FRANKFORT, Ky. — The Office of State Budget Director reported that April’s General Fund receipts were the second highest monthly amount ever. They were slightly lower than last April due to the individual income tax rate reduction but remained on target to meet the official revenue estimate. Collections for April were $1,788.7 million. Receipts have now grown 4.5 percent for the first ten months of FY23.

The official revenue estimate, modified by legislative actions of the 2023 General Assembly, calls for revenue growth of 3.3 percent for the current fiscal year.  To meet the official revenue estimate, receipts can decline by 2.1 percent over the last two months of the fiscal year.

State Budget Director John Hicks remarked that April’s revenue collections put Kentucky squarely on pace to hit the official revenue estimate for FY23. “The estimate calls for a $1.4 billion revenue surplus this year and we are on track to meet it. Despite the small decline of 2.7 percent, sales and business tax receipts were markedly higher. Excluding the individual income tax, the remaining revenue categories increased 10.9 percent.  April’s decline in the individual income tax was impacted by the recent 10 percent tax rate reduction from 5 to 4.5 percent and came on the heels of an 80.7 percent increase last April, so a pullback was expected.”

Among the major accounts:

  • Sales and use tax receipts grew 8.3 percent to $517.2 million. April was the second-highest month of sales tax ever recorded and only the third month to exceed half a billion dollars in collections. Year-to-date collections have grown 10.4 percent.
  • Corporation income and Limited Liability Entity Tax (LLET) receipts grew 16.4 percent to $288.0 million. Revenues through the first ten months have grown 6.6 percent.
  • Individual income tax collections fell 15.0 percent in April as the tax rate reduction also impacted declaration payments and net returns. Despite the 10 percent rate reduction, wages subject to withholding rose over last April. Through 10 months, collections have increased by 0.6 percent.
  • Property tax collections have exceeded expectations as revenues grew 11.9 percent for the month. The gains were concentrated in the general tangible and motor vehicle accounts.  Receipts are up 7.4 percent year-to-date.
  • Cigarette tax receipts fell 35.3 percent, or $9.7 million, in April and have fallen 10.1 percent year-to-date.
  • Coal severance tax receipts increased 35.2 percent to $7.7 million, the ninth time this year in which monthly collections have exceeded 30 percent. Revenues have grown 48.6 percent year-to-date.
  • Income on investments grew $18.7 million in April, with year-to-date revenues of $106.7 million.

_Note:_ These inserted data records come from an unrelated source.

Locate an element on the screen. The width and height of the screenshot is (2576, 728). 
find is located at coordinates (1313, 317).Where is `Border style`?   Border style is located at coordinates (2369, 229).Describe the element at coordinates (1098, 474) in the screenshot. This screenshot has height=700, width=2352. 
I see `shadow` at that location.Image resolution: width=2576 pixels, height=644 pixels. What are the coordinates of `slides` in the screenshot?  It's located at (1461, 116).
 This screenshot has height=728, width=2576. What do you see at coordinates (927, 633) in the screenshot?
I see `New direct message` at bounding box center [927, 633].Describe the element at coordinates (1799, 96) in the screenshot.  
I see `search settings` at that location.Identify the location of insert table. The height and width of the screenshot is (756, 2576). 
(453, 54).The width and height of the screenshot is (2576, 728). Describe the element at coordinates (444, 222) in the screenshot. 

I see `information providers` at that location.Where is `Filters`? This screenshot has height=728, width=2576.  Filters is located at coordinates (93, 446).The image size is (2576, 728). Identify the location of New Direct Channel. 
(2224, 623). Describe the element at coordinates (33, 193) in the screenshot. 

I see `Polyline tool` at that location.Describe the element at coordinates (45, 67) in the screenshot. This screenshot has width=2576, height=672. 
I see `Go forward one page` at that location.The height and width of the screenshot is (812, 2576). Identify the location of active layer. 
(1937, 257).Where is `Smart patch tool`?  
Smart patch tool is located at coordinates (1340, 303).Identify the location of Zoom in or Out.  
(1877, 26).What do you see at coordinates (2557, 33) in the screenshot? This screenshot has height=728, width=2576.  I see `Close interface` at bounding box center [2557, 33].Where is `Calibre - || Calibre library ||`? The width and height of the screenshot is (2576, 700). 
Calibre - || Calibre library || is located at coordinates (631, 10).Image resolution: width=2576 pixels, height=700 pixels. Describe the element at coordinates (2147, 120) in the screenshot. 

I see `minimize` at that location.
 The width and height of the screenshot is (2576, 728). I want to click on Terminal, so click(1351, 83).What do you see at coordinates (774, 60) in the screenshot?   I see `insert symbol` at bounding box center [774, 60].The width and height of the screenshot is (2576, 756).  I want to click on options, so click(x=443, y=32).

Road Fund receipts grew 3.3 percent, or $4.8 million, in April as motor fuels collections were one of the few accounts to increase.  Collections for the month were $153.3 million.  The year-to-date collection now stands at 4.0 percent.  The official Road Fund revenue estimate calls for revenues to increase by 2.7 percent for the fiscal year.  Based on year-to-date tax collections, revenues can decline by 3.2 percent for the remainder of the year and still meet the estimate.

Among the accounts, motor fuel revenue rose 7.7 percent in April.  Collections from motor fuels have been limited in FY23 due to an emergency regulation filed last summer by Governor Beshear that froze the gasoline and special fuels tax rates to fight the effects of inflation and surging gasoline prices.  The emergency regulation expired in late February, giving way to a statutorily-driven tax rate increase of two cents per gallon in March that will positively impact motor fuels tax receipts going forward.  Motor vehicle usage tax collections fell 0.7 percent and license and privilege receipts were down 8.7 percent.